I have around 20MB of XML to be processed in webMethods9.9. Please let me now what is the best approach.

I tried using below logic.

  1. xmlStringToXMLNode
  2. getXMLNodeIterator (criteria=)
  3. Repeat (count not sure what to set Repeat on=success)
    3.1 getNextXMLNode
    3.2 xmlNodeToDocument

Used the above logic but I don’t know what count should I set in repeat.

Regards,
Nikhil Pardeshi

empty!

Explore “Enhanced XML Parsing”

Hello,

I tried that as well but want to know what should be the basic configuration set at IS page for Enhanced XML parsing.

Checked in guide but still not sure how to put in numbers. I have set MAX HEAP size to 2gb.
For time being i am using default settings and implemented below logic.

  1. xmlStringToEnhancedXMLNode
  2. xmlNodeToDocument

My MAX HEAP size is set to 2gb.

Use of Repeat generally means you know how many iteration it should loops. Other use Loop and then break out with Exit step.

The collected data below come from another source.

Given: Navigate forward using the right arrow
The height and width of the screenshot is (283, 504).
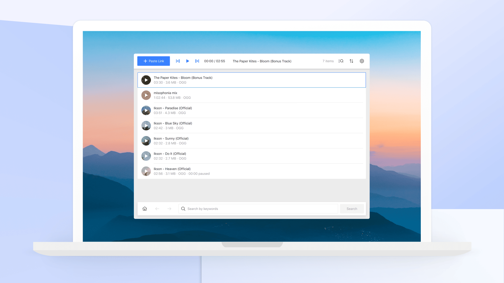Looking at the screenshot, I should (169, 209).
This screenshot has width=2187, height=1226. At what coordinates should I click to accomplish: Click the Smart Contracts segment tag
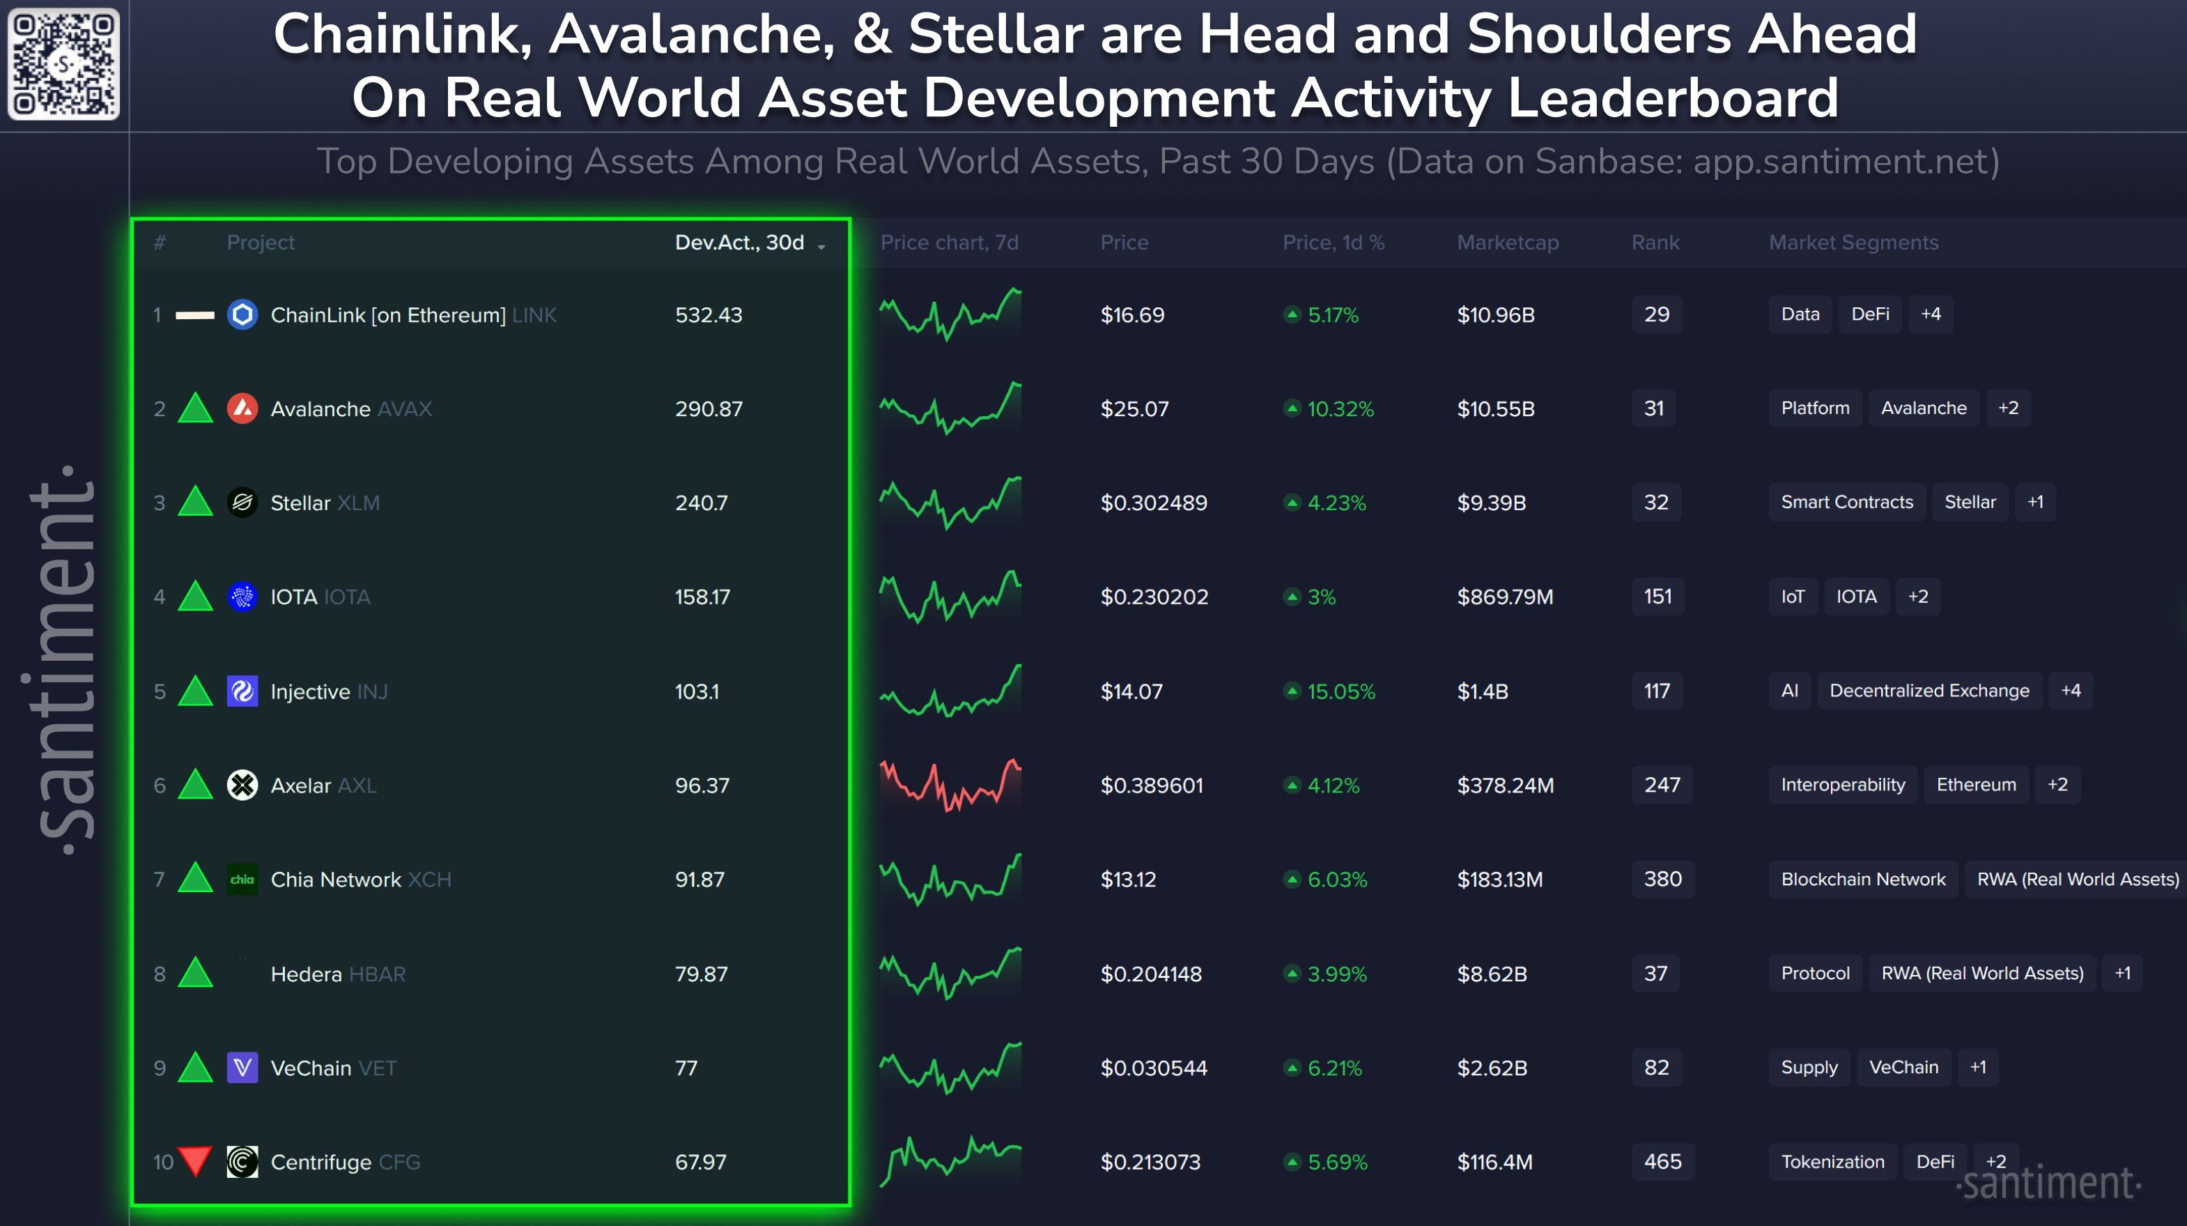pos(1847,503)
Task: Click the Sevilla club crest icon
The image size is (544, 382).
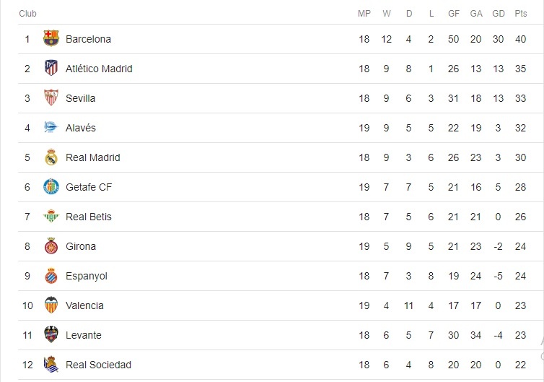Action: [x=51, y=98]
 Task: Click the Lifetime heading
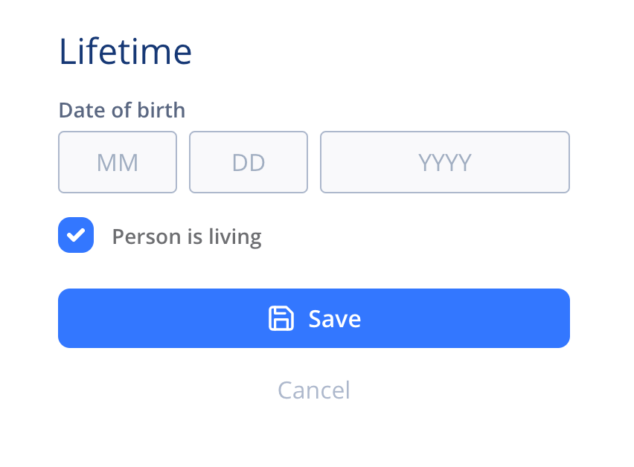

Of course Repeat can work the same way and I think this is where you don’t set any count value.

I built solution before that handled 100mb+ xml and its not that much different than processing large flat file by stream.

HTH.

Thank you guys–from code point of view this is great—I would also like to know more from infrastructure side as well – would it be better to save the data to local disk on IS or some other server, or terracotta server which is loading to memory and reading it from there–what is the best strategy.

Thank you

Hello Guys, I already developed a code using repeat step. Below is the reference for that.

  1. xmlStringToXMLNode
  2. getXMLNodeIterator(criteria=multiple occurring doc name)
  3. repeat(label=largeXML repeat on=success)
    3.1 getNextXMLNode(output=next)
    3.2 Branch on next
    3.2.1 exit(label=null exit from=largeXML signal=success)
    3.3 xmlNodeToDocuement(write your logic)

From the infrastructure point of view, you can use tspace present in extended settings.
tpsace specifies the maximum number of bytes that can be stored at any one time in the hard
disk drive space that you defined using the watt.server.tspace.location property.

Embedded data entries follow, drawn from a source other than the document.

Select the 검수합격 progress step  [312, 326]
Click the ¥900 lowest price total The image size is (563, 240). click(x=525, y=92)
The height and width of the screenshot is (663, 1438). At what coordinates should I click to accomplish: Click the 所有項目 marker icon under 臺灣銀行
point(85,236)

Extended settings in IS page:
watt.server.tspace.location=…/IntegrationServer/Largefiletemplocation
watt.server.tspace.max=52428800

The default value is 52,428,800 bytes (50 MB).

You can also try below settings:

set JAVA_MIN_MEM=1024M
set JAVA_MAX_MEM=4096M
set JAVA_MAX_PERM_SIZE=4096M

If the failure occurs in the middle of large file processing, how would you process the failed chunk–or you would have to start reprocessing the entire file again from beginning?

1 Like

This is entirely up to the solution design. For example, you could fail the process, if it is a batch file from external and it was due to data integrity issue.

Same situation again and you could partially fail the process and response back the last successful location/index, so that the retry will start from failure point.

Generally you can restart processing from failure point if the solution keep track of processing status “reliably” even if it is to do with temporary technical issue.

There’s no point to reprocess the same data over and over again if the failure reason was not resolved. Eg: data issue, capacity issue and infrastructure issue etc.

HTH

Yes, it depends upon your design.

Suppose if your target is DB, then you can make your connection as local and explicitly commit or rollback partial transactions.